Por Ignacio Marín (@ij_marin)
La luz anaranjada del ocaso acaricia por última vez las máquinas antes de morir. Hace brillar su superficie polvorienta. Quietas parecen aún más amenazantes, como un monstruo dormido. Alrededor se encuentra el fruto de su labor, lenta, pero constante. En las montañas de escombros, la naturaleza, rencorosa, se ha atrevido a treparlas con algún arbusto, como en un tímido, pero orgulloso intento de recuperar lo que es suyo.
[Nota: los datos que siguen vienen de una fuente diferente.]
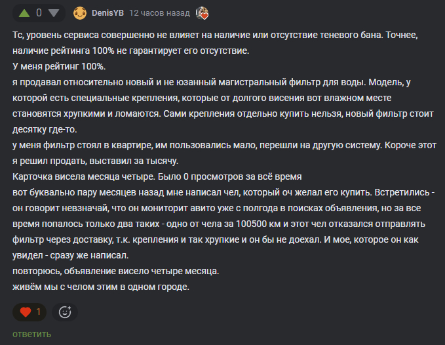Image resolution: width=445 pixels, height=345 pixels.
Task: Click the line 'увидел - сразу же написал.'
Action: 70,255
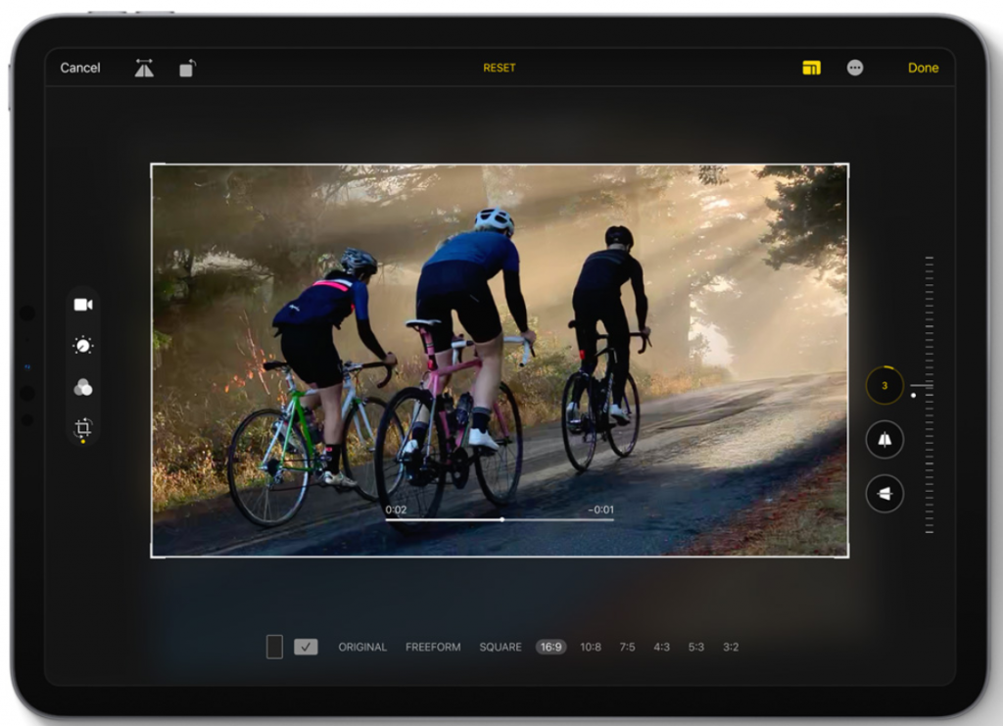Select the straighten dial showing 3
1003x726 pixels.
click(x=884, y=386)
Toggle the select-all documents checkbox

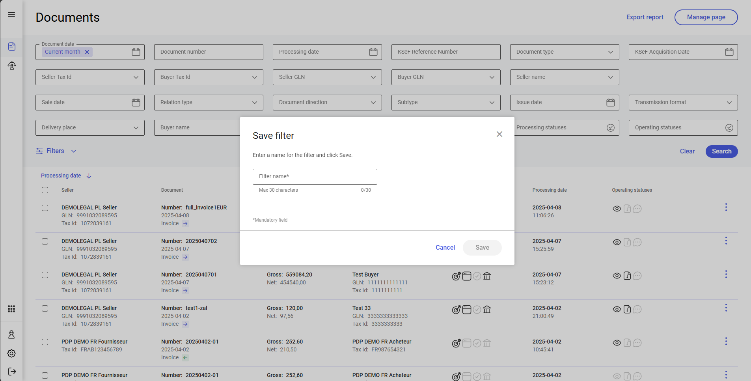point(45,190)
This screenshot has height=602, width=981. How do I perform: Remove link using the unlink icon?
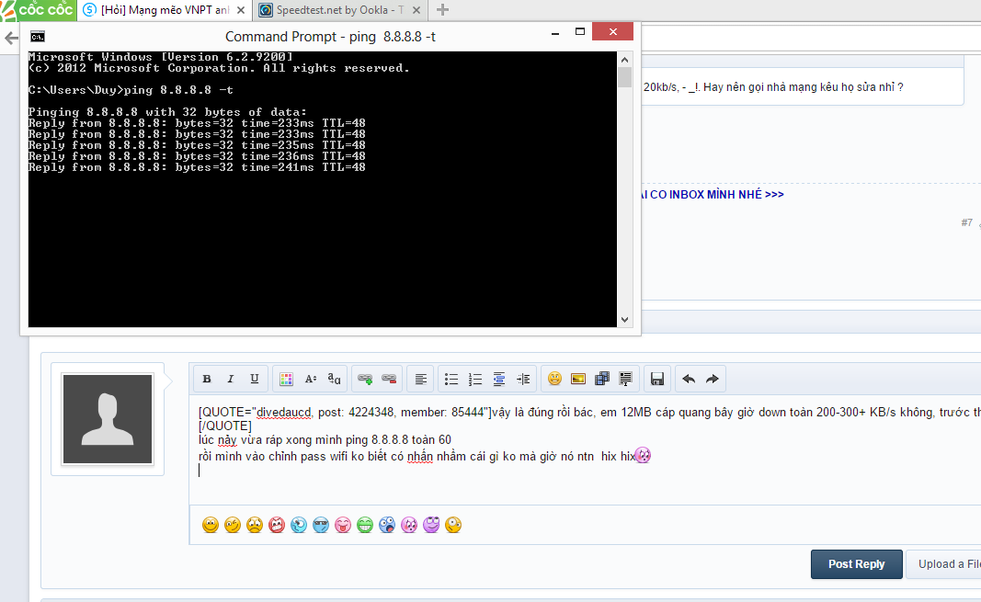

Porque hasta hace poco, todo aquel vasto terreno al sur de los límites del distrito de Villa de Vallecas, entre la M-45 y la M-50, era patrimonio de la naturaleza. Un patrimonio discretamente compartido con el ser humano, ya que aquellas eran tierras de labranza destinadas, en buena medida, a producir el trigo que hizo famoso a nuestro entonces municipio como productor de pan de calidad para toda la región. En recuerdo a esos tiempos, lucimos en nuestro escudo la horca de trabajar el trigo. Y como testigo de aquella época, aún resisten en aquel lugar ruinas como la de la casa solariega. Sus muros, destrozados por el azote del tiempo, miran de reojo cómo las máquinas descansan mientras la noche cae sobre unas tierras entregadas a un eterno barbecho.
No lejos de allí, las fortificaciones que sobrevivieron a la Guerra Civil cuentan los días para sucumbir, ahora sí, ante la especulación inmobiliaria. El pueblo de Vallecas estuvo durante años cerca de la línea del frente y sufrió el acoso del bando rebelde por su significación política y su composición obrera, una idiosincrasia que aún mantenemos a día de hoy. Estas ruinas suponen una advertencia, una lección crucial sobre el peligro de menospreciar la amenaza del fascismo. Por eso, precisamente, sucumbirán en una guerra que no es muy distinta de aquella para la que fueron construidas.
Mañana las máquinas volverán a trabajar, horadando, quebrantando nuestra tierra para ponerla al servicio de los especuladores. Cuando se consume esa orgía de hormigón y dinero llamada Valdecarros, no quedará nada de esas ruinas, ni de esa naturaleza. Todo desaparecerá, porque estorba a los nuevos vecinos, que nada sabrán del lugar que habitan.
Qué bonito sería que pudieran pasear por ese nuevo barrio y se encontraran con la casa solariega o con las fortificaciones de la guerra, rehabilitadas y explicadas, para que todos pudieran conocer el pasado del barrio. Pero la periferia no tiene derecho a la memoria. Los nuevos desarrollos han de ser lugares asépticos, sin personalidad, sin diferencias. La memoria lleva a conocer cómo ha crecido nuestra ciudad, cómo se ha forjado sobre enormes injusticias. La memoria puede generar orgullo de barrio, conciencia de clase. La memoria es peligrosa, incompatible con un capitalismo voraz e inhumano.
Las máquinas terminarán el trabajo y esos ladrillos que presenciaron tanta pasión, dolor y alegría, se juntarán con esa tierra trabajada con tanto esfuerzo, para convertirse en escombros y dar paso a amplías e inhumanas avenidas. Pero disfruten hoy mientras puedan de las ruinas de la memoria. Porque las máquinas descansan, pero los especuladores no.